MANILA – Old peso bills will soon be phased out but the Bangko Sentral ng Pilipinas (BSP) is reminding the public that there is still time to have them replaced before they lose value.
The old banknote series, which has been in circulation since 1985, can still be used until December 31, 2015. [PLS LINK TO "old banknote series": https://www.abs-cbnnews.com/business/05/21/15/look-peso-bills-na-wala-nang-halaga-sa-2017]
But by January 1, 2016, it can no longer be used to purchase goods and services.
By then, old banknotes in circulation should be turned over and replaced by authorized agent banks of the BSP.
Maja Gratia Malic, Cash Department Deputy Director at BSP, said these include thrift banks, rural banks, commercial banks, and universal banks.
Malic said those with old banknotes have until December 31, 2016 to have the bills replaced because by January 1, 2017, the old bills will no longer have value.
To replace the old banknotes, go to any bank even if you are not a depositor and exchange the old banknotes with new ones.
For overseas Filipino workers (OFW) carrying old peso bills, Malic said the BSP will implement a special facility for the replacement.
Starting October 1, 2016, OFWs will have to register online, indicate the total amount they wish to replace, and input the specific denominations to be replaced.
They can then have the old bills replaced for a period of one year starting the date of their registration.
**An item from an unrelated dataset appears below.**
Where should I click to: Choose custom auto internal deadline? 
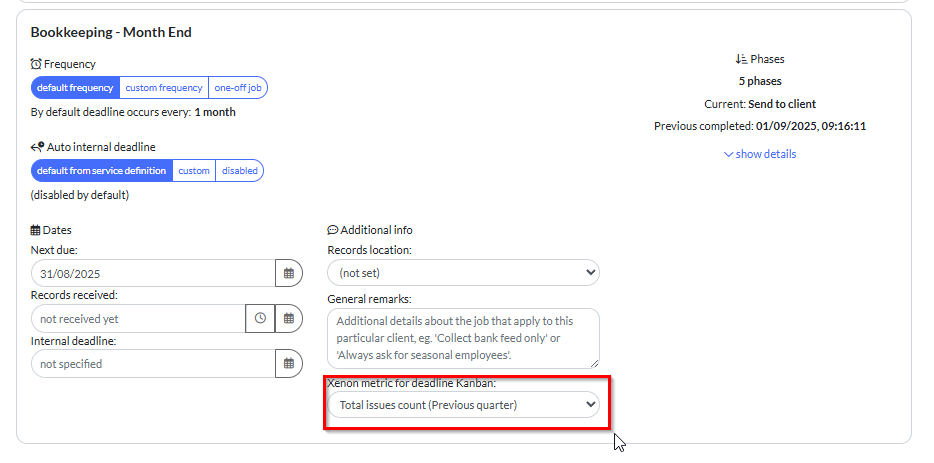194,171
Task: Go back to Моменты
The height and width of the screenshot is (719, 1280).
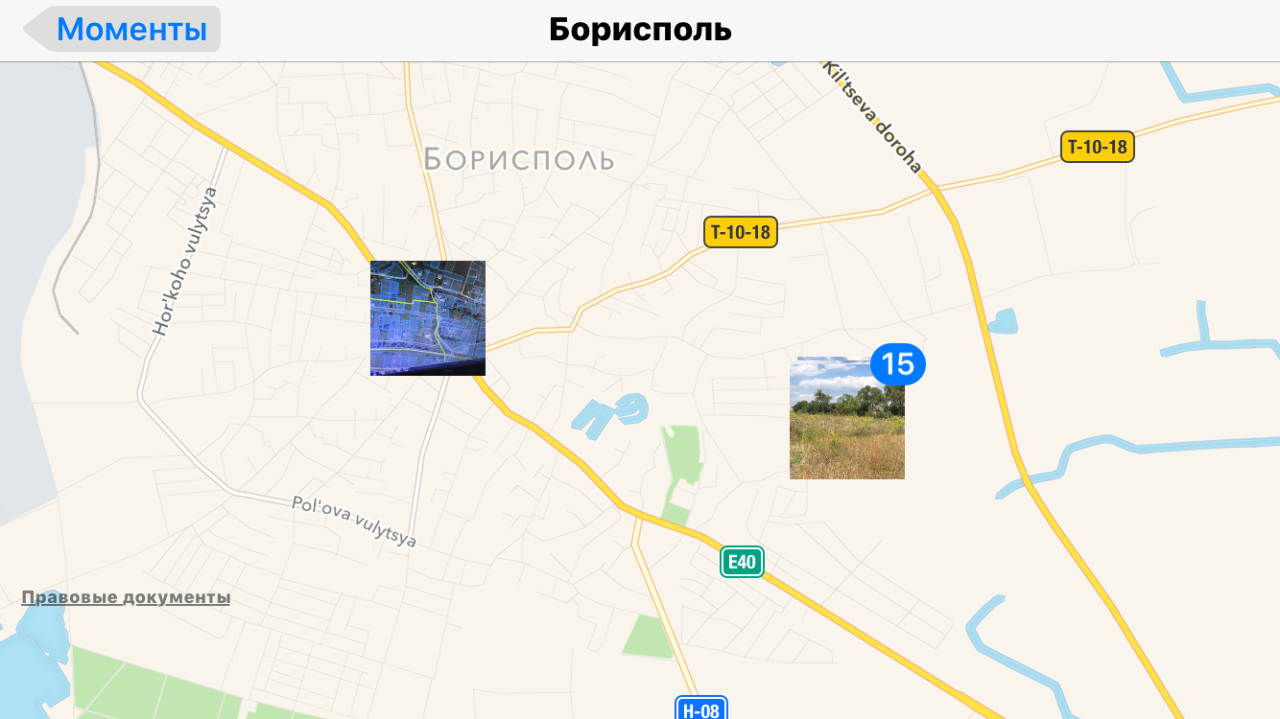Action: pyautogui.click(x=122, y=29)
Registration ends on December 31, 2016.
“Without this registration form, they cannot have these banknotes replaced beyond 2016,” Malic told ANC's "On The Money."
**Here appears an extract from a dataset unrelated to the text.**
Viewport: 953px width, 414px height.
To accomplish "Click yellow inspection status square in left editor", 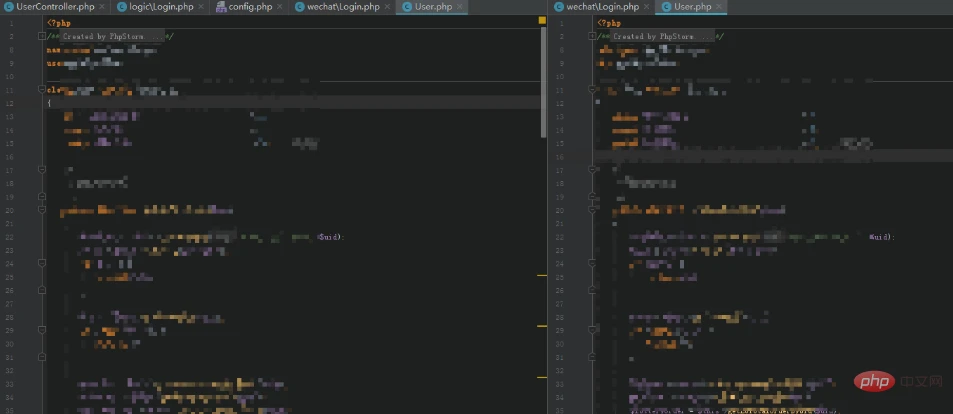I will (x=542, y=20).
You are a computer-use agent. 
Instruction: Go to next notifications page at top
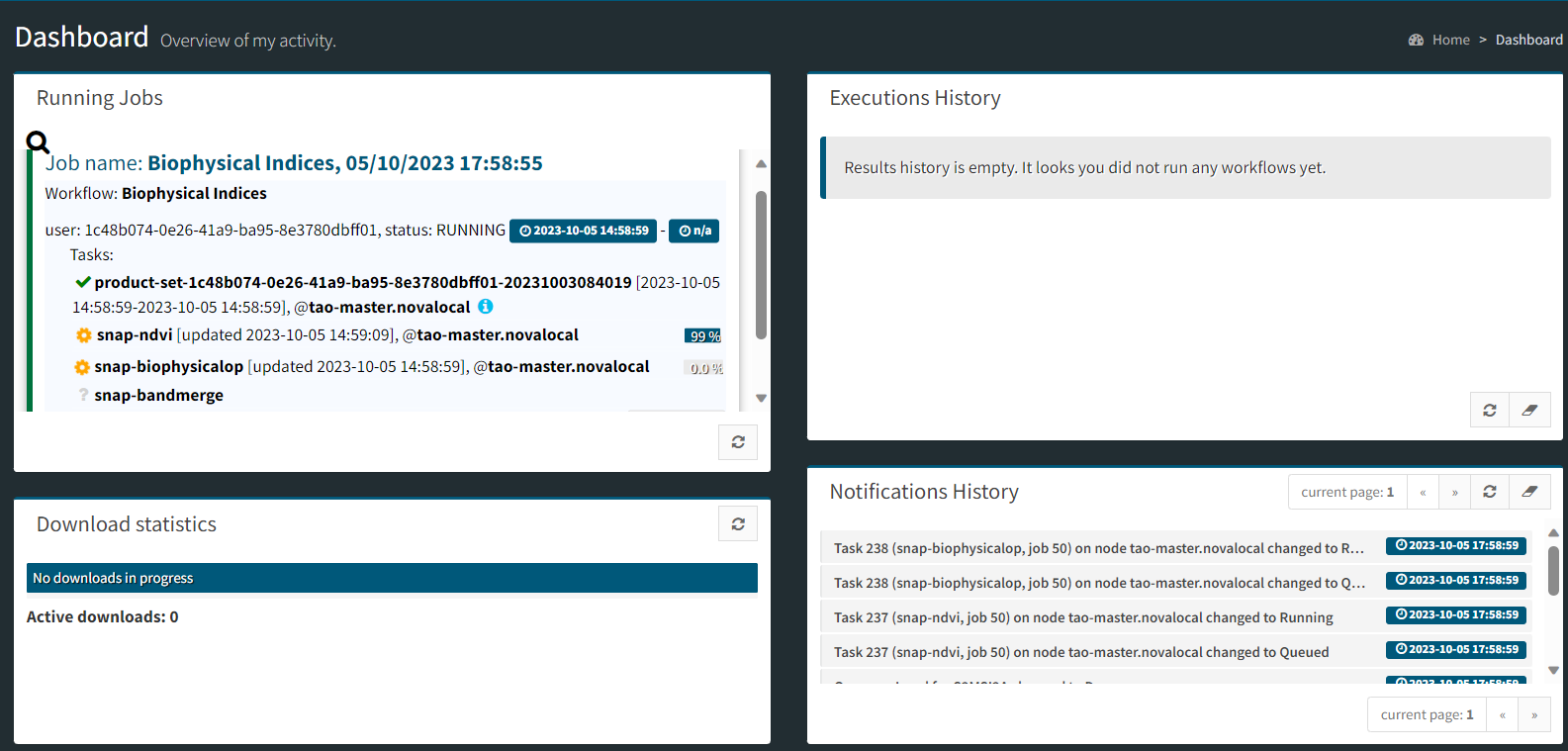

Bills of the new generation currency series have bolder colors and enhanced security features. Images of the heroes on the bill's front side are also "younger-looking."
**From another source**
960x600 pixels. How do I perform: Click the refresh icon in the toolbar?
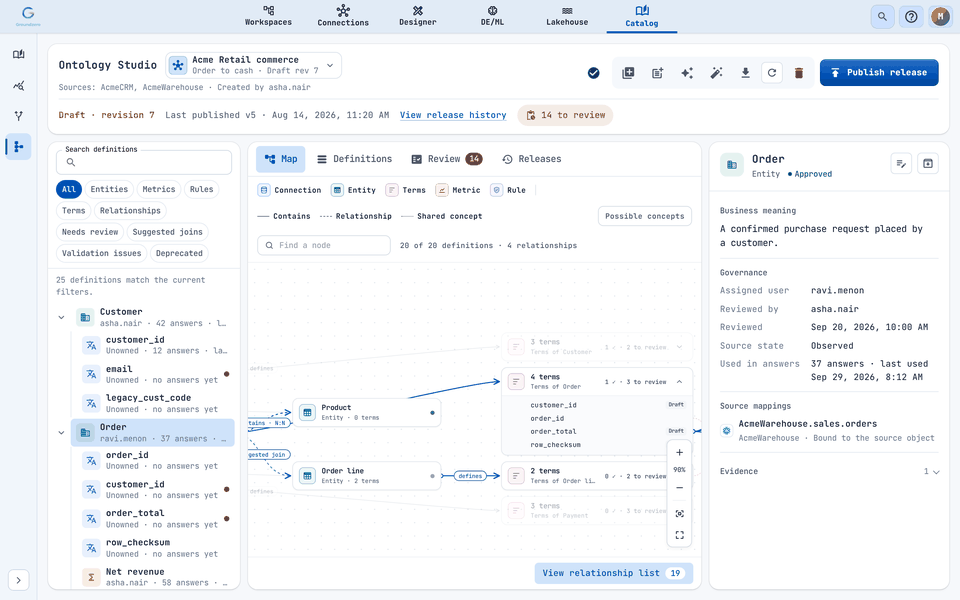[x=772, y=73]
“This is the approximate age when they started doing their public service…to be an inspiration for the youth, they can be in public service this young," Malic said.
She added that the new banknotes have security features that are at par or even better than other countries, such as bigger and more obvious window security thread that cannot be photocopied; watermark portraits; and denomination markings only seen against the light.